(Stored entries)
++++

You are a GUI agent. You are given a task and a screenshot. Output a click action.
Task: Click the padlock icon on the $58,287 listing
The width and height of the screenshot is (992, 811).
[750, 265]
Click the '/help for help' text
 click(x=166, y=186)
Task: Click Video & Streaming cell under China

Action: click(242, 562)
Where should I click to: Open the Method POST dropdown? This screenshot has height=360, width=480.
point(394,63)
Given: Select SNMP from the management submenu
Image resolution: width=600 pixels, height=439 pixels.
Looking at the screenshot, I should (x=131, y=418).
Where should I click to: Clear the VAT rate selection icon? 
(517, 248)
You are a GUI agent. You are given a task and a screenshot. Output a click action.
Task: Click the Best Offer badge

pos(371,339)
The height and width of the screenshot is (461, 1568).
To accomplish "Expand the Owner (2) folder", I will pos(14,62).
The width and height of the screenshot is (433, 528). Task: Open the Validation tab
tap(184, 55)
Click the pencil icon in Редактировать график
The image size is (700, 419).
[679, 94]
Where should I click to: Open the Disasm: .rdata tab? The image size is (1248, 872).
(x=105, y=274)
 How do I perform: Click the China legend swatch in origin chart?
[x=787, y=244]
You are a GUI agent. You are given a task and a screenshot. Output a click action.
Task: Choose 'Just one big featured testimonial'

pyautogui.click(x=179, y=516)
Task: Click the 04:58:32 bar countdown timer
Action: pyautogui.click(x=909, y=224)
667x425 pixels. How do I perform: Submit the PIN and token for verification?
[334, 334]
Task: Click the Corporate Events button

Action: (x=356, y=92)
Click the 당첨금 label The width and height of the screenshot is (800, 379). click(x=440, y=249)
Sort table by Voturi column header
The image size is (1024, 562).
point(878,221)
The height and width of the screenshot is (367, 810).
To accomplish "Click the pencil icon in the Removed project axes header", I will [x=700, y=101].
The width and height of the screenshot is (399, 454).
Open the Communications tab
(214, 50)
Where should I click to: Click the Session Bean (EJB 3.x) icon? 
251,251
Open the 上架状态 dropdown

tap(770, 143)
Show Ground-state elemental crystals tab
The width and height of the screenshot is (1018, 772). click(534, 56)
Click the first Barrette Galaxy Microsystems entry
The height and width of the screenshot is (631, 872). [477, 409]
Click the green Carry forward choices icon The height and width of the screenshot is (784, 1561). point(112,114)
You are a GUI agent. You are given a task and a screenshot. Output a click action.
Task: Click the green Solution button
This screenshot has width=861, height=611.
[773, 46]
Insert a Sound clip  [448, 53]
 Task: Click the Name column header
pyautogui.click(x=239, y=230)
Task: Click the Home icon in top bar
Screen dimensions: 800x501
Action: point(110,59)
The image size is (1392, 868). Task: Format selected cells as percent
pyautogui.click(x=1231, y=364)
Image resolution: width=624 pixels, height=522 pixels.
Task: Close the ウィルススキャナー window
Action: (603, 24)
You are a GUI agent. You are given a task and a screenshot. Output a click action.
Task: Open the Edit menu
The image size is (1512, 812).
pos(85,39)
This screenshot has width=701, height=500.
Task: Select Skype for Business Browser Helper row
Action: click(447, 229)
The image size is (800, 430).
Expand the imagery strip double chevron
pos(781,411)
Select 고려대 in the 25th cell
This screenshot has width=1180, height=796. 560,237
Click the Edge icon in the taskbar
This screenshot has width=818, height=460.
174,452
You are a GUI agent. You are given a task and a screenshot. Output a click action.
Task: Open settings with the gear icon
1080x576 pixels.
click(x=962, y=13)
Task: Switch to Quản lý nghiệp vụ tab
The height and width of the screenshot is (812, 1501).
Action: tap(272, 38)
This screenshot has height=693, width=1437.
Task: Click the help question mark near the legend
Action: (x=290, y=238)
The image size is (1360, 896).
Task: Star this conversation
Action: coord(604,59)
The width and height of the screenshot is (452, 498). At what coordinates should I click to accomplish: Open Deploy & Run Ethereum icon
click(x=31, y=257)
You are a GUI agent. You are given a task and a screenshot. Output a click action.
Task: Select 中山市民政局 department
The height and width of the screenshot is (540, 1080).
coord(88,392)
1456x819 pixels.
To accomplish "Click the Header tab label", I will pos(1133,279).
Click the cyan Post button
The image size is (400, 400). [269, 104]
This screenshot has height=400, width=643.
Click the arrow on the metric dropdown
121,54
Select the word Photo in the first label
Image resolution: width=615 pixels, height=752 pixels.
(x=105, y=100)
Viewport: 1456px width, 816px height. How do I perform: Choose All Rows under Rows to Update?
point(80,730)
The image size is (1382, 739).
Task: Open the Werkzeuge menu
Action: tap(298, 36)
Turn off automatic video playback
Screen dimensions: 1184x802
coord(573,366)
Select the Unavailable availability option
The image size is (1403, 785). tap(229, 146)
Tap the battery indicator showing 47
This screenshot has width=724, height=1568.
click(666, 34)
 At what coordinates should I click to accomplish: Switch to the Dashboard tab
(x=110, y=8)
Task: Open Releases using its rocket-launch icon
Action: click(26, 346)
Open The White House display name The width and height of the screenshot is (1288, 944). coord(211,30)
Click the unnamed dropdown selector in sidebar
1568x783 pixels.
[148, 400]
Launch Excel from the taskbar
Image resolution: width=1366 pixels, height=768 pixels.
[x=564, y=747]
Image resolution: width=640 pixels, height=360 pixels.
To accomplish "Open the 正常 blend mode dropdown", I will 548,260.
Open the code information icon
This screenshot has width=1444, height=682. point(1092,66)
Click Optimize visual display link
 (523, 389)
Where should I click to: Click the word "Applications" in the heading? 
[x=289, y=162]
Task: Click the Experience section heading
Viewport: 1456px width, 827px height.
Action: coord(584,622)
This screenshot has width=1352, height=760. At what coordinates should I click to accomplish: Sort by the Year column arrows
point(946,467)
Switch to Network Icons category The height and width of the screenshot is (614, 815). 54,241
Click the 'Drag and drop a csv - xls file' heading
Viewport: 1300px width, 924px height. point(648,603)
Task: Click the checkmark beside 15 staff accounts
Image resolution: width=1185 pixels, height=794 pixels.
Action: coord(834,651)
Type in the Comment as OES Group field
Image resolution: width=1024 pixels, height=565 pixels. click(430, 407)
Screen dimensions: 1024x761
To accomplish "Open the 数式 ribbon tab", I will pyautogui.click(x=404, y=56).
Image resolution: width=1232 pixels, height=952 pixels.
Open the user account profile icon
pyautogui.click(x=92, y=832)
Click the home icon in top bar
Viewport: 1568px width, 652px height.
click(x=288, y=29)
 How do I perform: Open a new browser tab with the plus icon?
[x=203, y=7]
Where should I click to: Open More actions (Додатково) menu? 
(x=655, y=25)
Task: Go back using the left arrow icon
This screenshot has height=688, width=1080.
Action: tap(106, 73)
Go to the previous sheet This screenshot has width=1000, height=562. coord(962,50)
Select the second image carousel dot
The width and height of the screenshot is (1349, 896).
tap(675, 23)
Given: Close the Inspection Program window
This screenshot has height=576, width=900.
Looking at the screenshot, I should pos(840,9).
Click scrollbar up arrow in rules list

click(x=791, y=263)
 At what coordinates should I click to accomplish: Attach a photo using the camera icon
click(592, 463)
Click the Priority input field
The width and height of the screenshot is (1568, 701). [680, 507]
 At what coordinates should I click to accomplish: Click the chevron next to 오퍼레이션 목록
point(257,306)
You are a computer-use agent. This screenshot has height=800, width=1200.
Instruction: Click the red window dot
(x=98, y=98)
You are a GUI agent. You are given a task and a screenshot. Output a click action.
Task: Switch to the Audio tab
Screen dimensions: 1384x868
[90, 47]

++++

▶ _PROBLEM TO SOLVE_
What lines above contain "green"? Copy them out.

▶ _RESPONSE TO THIS EXERCISE_
Click the green Carry forward choices icon The height and width of the screenshot is (784, 1561). point(112,114)
Task: Click the green Solution button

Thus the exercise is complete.